Courtesy of the NOAA

November 9, 2022

Cornell Researcher Builds Groundbreaking Machine Learning Toolkit For Bioacoustics

Print More

A recent breakthrough has been made in bio-acoustic deep learning techniques — a method for automated detection of animal sounds — at Cornell’s K. Lisa Yang Center for Conservation Bioacoustics. Dr. Shyam Madhusudhana, a postdoctoral researcher in the Lab of Ornithology, built a toolkit enabling bio-acousticians to create complex audio recognition models with just a few lines of code.

The toolkit, Koogu, was used in a recent study that bested marine analysts in the detection of blue whale D-calls.

Blue whale D-calls are calls of varying frequency that are produced by male and female whales, unlike the well-known whale song which is produced only by males. While whale songs are often predictable and easily recognizable, D-calls are erratic and produced less repetitively. 

However, while blue whale D-calls are more difficult to identify, monitoring their presence allows for a much better understanding of their migration patterns and acoustic behaviors.

Acoustic monitoring has long been pursued as a viable method of recording rare species which lack sufficient visual data. In recent years, machine learning algorithms have demonstrated promising results in analyzing acoustic monitoring data. In the marine biome, where visual surveys are hardly feasible, this method becomes all the more relevant in the effort to track the movement and habits of different aquatic species.

This is where Koogu comes in. 

“As long as someone has their own annotated data set [of acoustic monitoring], they could take Koogu and build a model of their own,” Madhusudhana said.

This methodology was adopted by a team of researchers at the Australian Antarctic Division, led by Brian Miller. The researchers used Koogu to build an automated detection model for their study of blue whale calls.

Their study, which was co-authored by Madhusudhana, is titled “Deep learning algorithm outperforms experienced human observer at detection of blue whale calls: a double-observer analysis”. It found that human experts detected 70 percent of the D-calls whereas the model detected 90 percent of the whale calls accurately. The model’s rate of detection was also considerably faster than the marine analysts, lacking the fatigue factor associated with human analysis.

The study is only the first instance where Koogu has been used effectively. However, according to Madhusudhana, Koogu is far from limited to only detecting marine auditory data. 
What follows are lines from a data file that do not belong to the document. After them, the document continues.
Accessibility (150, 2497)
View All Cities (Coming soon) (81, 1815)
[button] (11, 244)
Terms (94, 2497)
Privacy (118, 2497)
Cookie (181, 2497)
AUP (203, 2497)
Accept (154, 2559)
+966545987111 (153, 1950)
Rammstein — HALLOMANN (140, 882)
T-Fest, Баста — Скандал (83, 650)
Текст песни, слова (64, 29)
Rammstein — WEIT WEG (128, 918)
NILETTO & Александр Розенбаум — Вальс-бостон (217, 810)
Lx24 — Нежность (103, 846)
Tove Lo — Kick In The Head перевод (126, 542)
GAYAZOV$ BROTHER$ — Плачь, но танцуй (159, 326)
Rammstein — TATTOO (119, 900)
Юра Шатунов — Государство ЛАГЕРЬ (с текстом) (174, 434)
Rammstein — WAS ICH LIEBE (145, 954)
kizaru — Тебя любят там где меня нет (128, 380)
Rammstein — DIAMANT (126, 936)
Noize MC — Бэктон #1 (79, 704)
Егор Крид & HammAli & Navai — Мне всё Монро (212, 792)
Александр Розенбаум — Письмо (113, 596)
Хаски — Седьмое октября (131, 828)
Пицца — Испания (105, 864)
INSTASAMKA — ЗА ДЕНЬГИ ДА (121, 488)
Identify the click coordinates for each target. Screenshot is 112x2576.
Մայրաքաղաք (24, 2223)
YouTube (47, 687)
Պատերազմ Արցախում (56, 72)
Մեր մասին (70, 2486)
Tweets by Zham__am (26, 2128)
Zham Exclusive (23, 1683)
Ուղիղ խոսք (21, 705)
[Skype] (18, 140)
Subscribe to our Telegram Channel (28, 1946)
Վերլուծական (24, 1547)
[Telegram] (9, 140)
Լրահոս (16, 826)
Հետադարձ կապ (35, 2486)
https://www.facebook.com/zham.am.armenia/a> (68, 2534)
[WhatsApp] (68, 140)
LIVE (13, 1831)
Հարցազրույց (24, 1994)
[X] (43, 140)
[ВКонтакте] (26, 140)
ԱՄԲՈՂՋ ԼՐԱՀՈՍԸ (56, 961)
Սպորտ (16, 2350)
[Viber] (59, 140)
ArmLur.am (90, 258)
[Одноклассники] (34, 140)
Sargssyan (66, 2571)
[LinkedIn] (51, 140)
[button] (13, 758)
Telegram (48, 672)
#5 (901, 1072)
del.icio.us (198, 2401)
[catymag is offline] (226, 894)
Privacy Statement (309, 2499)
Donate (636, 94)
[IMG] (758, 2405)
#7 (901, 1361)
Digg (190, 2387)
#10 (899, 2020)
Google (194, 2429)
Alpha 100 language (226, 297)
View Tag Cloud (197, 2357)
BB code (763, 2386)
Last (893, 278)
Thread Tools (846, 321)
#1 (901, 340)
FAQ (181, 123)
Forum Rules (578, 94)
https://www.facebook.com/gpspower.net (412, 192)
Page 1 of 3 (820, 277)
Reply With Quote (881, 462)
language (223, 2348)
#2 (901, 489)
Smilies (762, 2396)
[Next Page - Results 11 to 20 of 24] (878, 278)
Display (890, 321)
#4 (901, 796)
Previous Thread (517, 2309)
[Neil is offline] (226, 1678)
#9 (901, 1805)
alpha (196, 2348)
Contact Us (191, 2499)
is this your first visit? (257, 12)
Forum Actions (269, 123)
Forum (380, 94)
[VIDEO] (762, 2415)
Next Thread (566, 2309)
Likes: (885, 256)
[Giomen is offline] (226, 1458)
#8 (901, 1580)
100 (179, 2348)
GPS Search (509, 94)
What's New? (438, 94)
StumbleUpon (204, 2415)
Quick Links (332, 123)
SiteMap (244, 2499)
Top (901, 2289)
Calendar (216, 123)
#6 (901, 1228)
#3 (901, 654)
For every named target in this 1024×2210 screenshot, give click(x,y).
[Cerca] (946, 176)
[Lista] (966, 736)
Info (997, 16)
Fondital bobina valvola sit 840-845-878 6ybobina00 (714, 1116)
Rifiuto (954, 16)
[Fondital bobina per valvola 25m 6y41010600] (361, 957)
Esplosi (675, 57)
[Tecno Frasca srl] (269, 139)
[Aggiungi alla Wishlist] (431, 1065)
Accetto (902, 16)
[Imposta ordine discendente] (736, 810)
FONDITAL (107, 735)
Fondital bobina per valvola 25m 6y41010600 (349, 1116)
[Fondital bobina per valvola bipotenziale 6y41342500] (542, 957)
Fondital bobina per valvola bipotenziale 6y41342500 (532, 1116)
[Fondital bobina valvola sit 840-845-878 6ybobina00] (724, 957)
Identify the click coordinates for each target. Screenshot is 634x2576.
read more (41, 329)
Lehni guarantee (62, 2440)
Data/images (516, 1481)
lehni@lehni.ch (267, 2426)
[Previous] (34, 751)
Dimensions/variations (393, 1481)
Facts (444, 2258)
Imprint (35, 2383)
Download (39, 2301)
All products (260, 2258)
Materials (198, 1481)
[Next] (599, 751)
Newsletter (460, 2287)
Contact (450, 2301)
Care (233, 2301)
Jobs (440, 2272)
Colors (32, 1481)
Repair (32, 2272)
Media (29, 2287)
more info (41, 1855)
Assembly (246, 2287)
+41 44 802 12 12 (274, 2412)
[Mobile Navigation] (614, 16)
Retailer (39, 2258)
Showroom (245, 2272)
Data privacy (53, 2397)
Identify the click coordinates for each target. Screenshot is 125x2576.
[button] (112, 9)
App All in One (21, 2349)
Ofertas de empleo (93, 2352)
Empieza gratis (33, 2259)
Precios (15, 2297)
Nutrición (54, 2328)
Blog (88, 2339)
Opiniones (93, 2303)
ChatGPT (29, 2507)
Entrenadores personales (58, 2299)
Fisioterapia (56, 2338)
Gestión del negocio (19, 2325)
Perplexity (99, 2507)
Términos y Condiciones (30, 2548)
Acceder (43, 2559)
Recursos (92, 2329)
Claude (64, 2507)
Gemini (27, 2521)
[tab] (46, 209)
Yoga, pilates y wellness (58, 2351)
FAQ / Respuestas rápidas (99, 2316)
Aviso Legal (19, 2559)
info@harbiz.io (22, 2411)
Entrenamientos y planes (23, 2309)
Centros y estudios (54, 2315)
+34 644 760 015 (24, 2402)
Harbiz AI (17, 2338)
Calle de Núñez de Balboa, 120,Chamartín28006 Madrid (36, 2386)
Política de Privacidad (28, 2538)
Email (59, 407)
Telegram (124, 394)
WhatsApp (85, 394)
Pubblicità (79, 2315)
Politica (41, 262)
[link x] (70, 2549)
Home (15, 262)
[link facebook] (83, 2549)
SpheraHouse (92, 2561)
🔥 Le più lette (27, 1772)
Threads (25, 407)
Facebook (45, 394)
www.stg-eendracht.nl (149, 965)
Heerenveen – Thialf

“Koogu isn’t a toolkit just for whale calls – [it is] just a convenient way to build machine learning solutions – anything from whales to birds as well as insects,” Madhusudhana said.

Koogu has the potential to be an impactful tool in the bioacoustics field. While there has been significant development in the machine learning domain, most of the development in the acoustics domain relates to human speech. Madhusudhana said Koogu bridges the gap between the two.

“If you’re looking at a visual representation of audio – like a spectrogram – you could treat it as an image and apply image classification techniques on it,” Madhusudhana said.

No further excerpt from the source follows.